=== Selected extract ===
From plaugner' posting materials, I found the similar diagram like this,









I am trying to figure out the specific wiring point on CR306 and solid relay, thanks.


----------



## mburtis (Sep 1, 2018)

The physical starter itself should have the terminals labeled


----------



## 210860 (Apr 12, 2021)

Freshman... If you would have payed more attention to the "menu items listed, you would have seen there's a "electrical diagram thread" in the denoted items listing..

Have safe day... good luck..


----------



## Freshman (Jul 30, 2021)

mburtis said:


> The physical starter itself should have the terminals labeled


Thank you I will find out.


----------



## Freshman (Jul 30, 2021)

Dell3c said:


> Freshman... If you would have payed more attention to the "menu items listed, you would have seen there's a "electrical diagram thread" in the denoted items listing..
> 
> Have safe day... good luck..


Thank you very much for your posting


----------



## Redy Kilowatt (Jul 23, 2021)

This is not a simple start stop. This circuit has a phase monitor.


----------



## gpop (May 14, 2018)

Waste of time learning how to wire something until you understand what the parts do and how they work.

If you do not understand how the starter aux works then start/stop will never make sense. If you do not understand the concept of a relay then a starter will never make sense.


----------



## wiz1997 (Mar 30, 2021)

Redy Kilowatt said:


> This is not a simple start stop. This circuit has a phase monitor.


Where do you see a phase monitor?
A phase monitor will monitor the voltage on all three phases.
What his picture shows is a contactor with an electronic overload device which monitors the current on all three phases.


----------



## Easy (Oct 18, 2017)

Some of us never had formal training or just don't pick up on stuff as well as others. Really the instructor should be doing a better job with his student.
Safety comes first but hands on experience is the best teacher for some. 
I have worked with Journeymen that have been in the trade for many years and have never wired a motor starter. Strange but true.
The coil voltage is 120 and it looks like the instructor is using GFCI protection for the control circuit. Hopefully a low amperage fuse as well.
It might have been better to use a 24v coil but I don't see any safety issues as long as everything is de-energized and the student is being monitored.
No one ever showed me how to wire a stop start station or a holding circuit so I just played around at home on my own time learning how. 
I would look at the wiring diagram and then I would draw it out as a physicals image so I could actually learn how. 
I would keep my drawings available so perhaps 5 years latter when I actually had to work on a control circuit I would be able to do it. 











-----------------------------------------------------------------------------------------------------------------------------------------------------------------------------------------------------------------------------------------------


----------



## CMP (Oct 30, 2019)

I would suggest that you learn to draw it and understand it, way before you get the wire strippers out.

It easier if you can acquire some used components to disassemble, examine how they work, what the terminal functions are.

=== Material provided ===
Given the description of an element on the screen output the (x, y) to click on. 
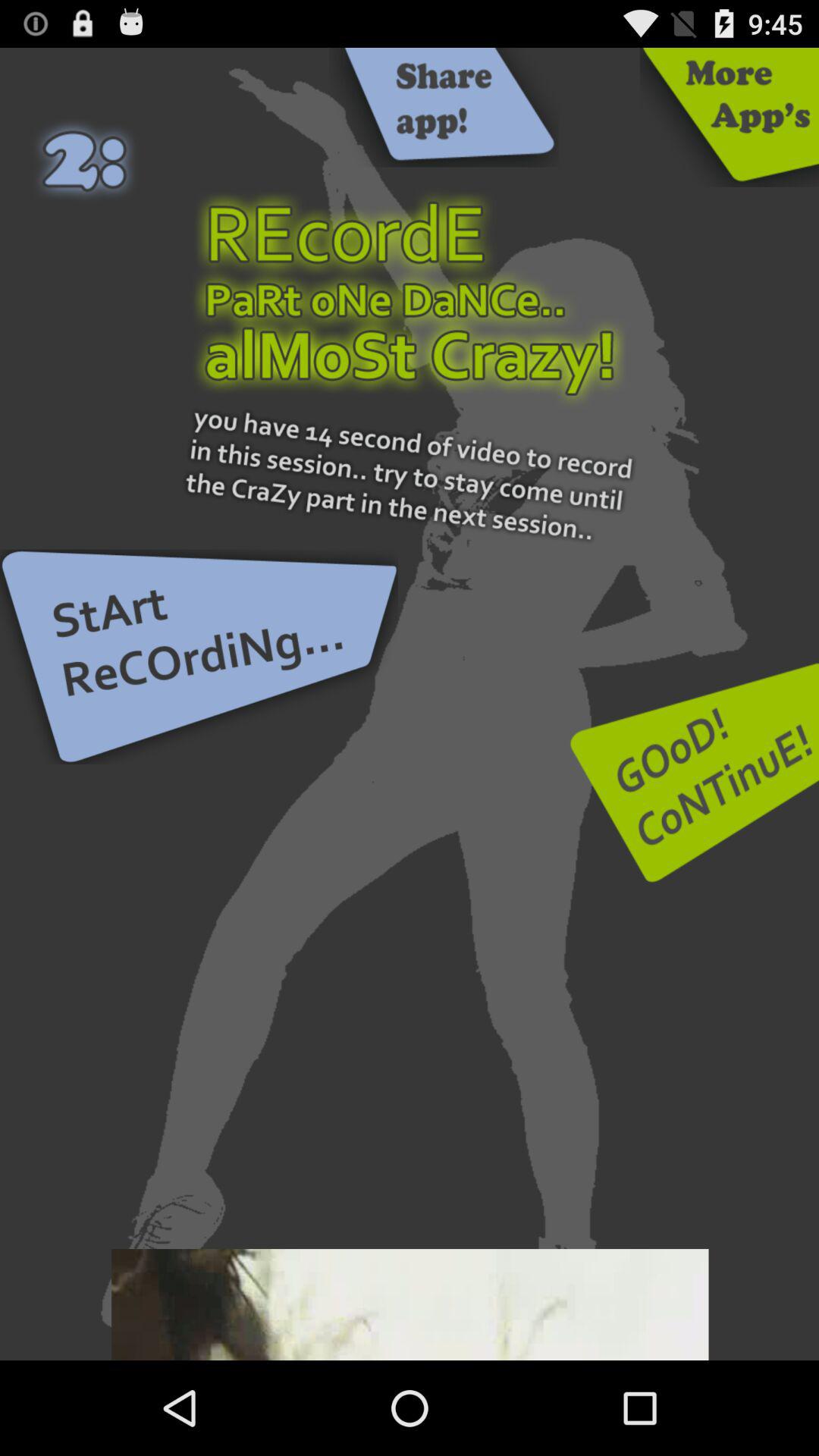
more other apps (729, 117)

=== Your objective ===
Quote the forum thread on wiring a motor starter from "Safety comes first" to "is being monitored.".

=== Solution to the exercise ===
Safety comes first but hands on experience is the best teacher for some. 
I have worked with Journeymen that have been in the trade for many years and have never wired a motor starter. Strange but true.
The coil voltage is 120 and it looks like the instructor is using GFCI protection for the control circuit. Hopefully a low amperage fuse as well.
It might have been better to use a 24v coil but I don't see any safety issues as long as everything is de-energized and the student is being monitored.